10/12/2021
User-defined scalar functions (scalar UDFs) provide SQL Server developers with an excellent means to organizer and re-use code. Unfortunately, these benefits often come at the price of poor, and in many cases horrendous, performance.
Froid is a technology arising from Microsoft Research that addresses these performance problems with novel optimization techniques. In SQL Server 2019, this optimization can be observed in the execution of scalar functions that execute database queries as a part of their functionality.
The Problem
Since the introduction of SQL Server user-defined scalar functions, the query optimizer has simply invoked the functions without considering what the functions actually do. If a SELECT statement containing a UDF returns a thousand rows, the function code is likely to execute a thousand times. If the function code executes its own SELECT statement, this statement may also execute a thousand times, even when once might be sufficient in an appropriately optimized query. The word quickly went out: "Never access the database from within scalar UDF code!"
Enter Froid
In SQL Server 2019, Froid technology is applied to this problem with great benefit. Let's explore a query using the Learning Tree "Bigwind" database, which has the same table structure as Microsoft's class Northwind, but which was designed to illustrate poor performance. We'll start by creating a scalar UDF that accesses a database.

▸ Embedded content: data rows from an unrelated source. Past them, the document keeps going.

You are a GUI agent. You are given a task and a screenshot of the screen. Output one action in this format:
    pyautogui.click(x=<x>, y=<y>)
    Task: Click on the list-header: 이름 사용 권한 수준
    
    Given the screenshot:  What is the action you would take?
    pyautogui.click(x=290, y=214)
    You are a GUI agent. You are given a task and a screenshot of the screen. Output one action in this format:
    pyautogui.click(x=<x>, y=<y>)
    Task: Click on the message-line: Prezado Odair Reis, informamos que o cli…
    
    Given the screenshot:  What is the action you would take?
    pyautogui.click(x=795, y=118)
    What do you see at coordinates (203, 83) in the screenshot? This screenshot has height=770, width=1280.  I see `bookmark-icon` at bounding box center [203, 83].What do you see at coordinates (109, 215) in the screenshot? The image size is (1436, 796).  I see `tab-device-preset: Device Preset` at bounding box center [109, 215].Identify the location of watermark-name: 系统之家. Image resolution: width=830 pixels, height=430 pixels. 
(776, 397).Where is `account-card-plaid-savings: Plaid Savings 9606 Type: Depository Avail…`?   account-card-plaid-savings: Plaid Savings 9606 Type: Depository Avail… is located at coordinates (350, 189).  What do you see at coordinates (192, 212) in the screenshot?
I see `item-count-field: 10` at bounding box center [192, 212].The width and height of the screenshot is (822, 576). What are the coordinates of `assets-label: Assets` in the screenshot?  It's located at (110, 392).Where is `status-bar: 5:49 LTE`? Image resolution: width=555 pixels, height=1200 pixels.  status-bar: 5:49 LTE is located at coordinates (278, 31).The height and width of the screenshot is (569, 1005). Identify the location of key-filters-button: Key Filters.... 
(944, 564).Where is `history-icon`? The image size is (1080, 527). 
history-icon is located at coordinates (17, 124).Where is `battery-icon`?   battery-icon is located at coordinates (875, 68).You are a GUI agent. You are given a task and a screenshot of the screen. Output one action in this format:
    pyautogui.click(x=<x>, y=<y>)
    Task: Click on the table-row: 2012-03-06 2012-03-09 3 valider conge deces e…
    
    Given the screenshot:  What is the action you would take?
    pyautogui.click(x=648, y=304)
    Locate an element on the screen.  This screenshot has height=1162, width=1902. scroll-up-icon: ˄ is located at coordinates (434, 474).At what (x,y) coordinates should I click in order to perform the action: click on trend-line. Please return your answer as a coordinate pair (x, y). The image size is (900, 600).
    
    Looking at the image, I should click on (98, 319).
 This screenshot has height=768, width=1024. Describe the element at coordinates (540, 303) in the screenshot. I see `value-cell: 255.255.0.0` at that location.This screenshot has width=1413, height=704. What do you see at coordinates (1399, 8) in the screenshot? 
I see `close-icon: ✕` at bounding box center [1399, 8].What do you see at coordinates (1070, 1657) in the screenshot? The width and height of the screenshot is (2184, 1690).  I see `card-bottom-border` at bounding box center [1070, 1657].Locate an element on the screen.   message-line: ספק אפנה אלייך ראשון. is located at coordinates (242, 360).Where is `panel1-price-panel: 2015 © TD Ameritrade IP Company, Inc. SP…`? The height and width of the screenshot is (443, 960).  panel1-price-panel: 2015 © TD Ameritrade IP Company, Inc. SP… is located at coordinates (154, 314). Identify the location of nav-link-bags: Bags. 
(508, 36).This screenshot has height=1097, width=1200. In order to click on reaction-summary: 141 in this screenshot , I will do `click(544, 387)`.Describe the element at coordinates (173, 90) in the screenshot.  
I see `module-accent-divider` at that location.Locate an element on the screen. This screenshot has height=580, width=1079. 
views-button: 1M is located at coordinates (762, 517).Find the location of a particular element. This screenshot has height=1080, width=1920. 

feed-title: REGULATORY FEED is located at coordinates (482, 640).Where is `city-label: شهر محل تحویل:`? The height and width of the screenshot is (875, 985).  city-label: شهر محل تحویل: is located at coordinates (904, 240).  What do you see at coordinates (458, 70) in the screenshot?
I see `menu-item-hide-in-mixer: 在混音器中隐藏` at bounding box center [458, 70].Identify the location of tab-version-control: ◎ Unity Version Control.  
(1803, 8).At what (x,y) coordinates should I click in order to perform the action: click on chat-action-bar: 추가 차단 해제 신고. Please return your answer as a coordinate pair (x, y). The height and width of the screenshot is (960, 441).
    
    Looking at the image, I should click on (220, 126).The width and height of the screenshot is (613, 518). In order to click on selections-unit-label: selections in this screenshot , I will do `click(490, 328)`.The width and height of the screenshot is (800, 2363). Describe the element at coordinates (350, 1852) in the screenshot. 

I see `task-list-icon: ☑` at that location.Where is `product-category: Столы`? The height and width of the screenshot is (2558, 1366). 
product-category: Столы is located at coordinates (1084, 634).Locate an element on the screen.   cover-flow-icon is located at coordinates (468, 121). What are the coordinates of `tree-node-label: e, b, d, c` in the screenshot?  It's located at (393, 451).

/*****************************************************************/
SET STATISTICS IO ON
SET STATISTICS TIME ON
/*****************************************************************/
GO
CREATE FUNCTION OrderTotal(@OrderID INT)
Returns Money
AS
BEGIN
DECLARE @Total MONEY
SELECT @Total = CAST(SUM(UnitPrice * Quantity * (1 - Discount))AS MONEY) FROM [Order Details]
WHERE OrderID = @OrderID
RETURN @Total
END
GO
Here we have a query that uses the scalar UDF.
SELECT OrderID, OrderDate, dbo.OrderTotal(OrderID) FROM Orders
Here we have a query that returns the same rows, but obtains the desired results using a join rather than calling the UDF.
SELECT o.OrderID, o.OrderDate,
CAST(SUM(UnitPrice * Quantity * (1 - Discount))AS MONEY)
FROM [Order Details] od
RIGHT JOIN Orders o
ON o.OrderID = od.OrderID
GROUP BY o.OrderID, o.OrderDate
When we run these two queries together using compatibility level 140, i.e. SQL Server 2017, most indications are that the UDF is better. The estimated cost is lower and STATISTICS IO reports fewer page reads. But this is an illusion. Since the optimizer does not notice the SELECT statement in the UDF, the page reads and the executed cost are not only wrong, they are very wrong. The execution time provides incontrovertible evidence: the query calling the UDF took 8263 ms in this test, compared with 945 ms for the conventional JOIN.
We can run the same test again after adjusting the compatibility level to 150 (SQL Server 2019). The astute reader will notice subtle changes in the query plan for the UDF query. Curiously, excessive logical reads are reported, but the roughly ten-fold improvement in performance can be readily noticed by a human without a stopwatch. If you want a number, in this test was 958 milliseconds for the UDF and 892 milliseconds for the classic JOIN. Of course, measured times will vary with each execution.
Repeated tests confirm that, on average, the traditional JOIN is still marginally better in this test.
Conclusion
Since the JOIN in this test is classic highly-optimized declarative code, it would be unreasonable to expect the UDF to perform better. But in his first contact with the world of production databases, Froid seems to have resolved a serious neurosis suffered by the query optimizer and has removed a major impediment to the practical use of scalar UDFs. Hopefully continued development of Froid technology will continue to yield benefits for code execution within functions and stored procedures.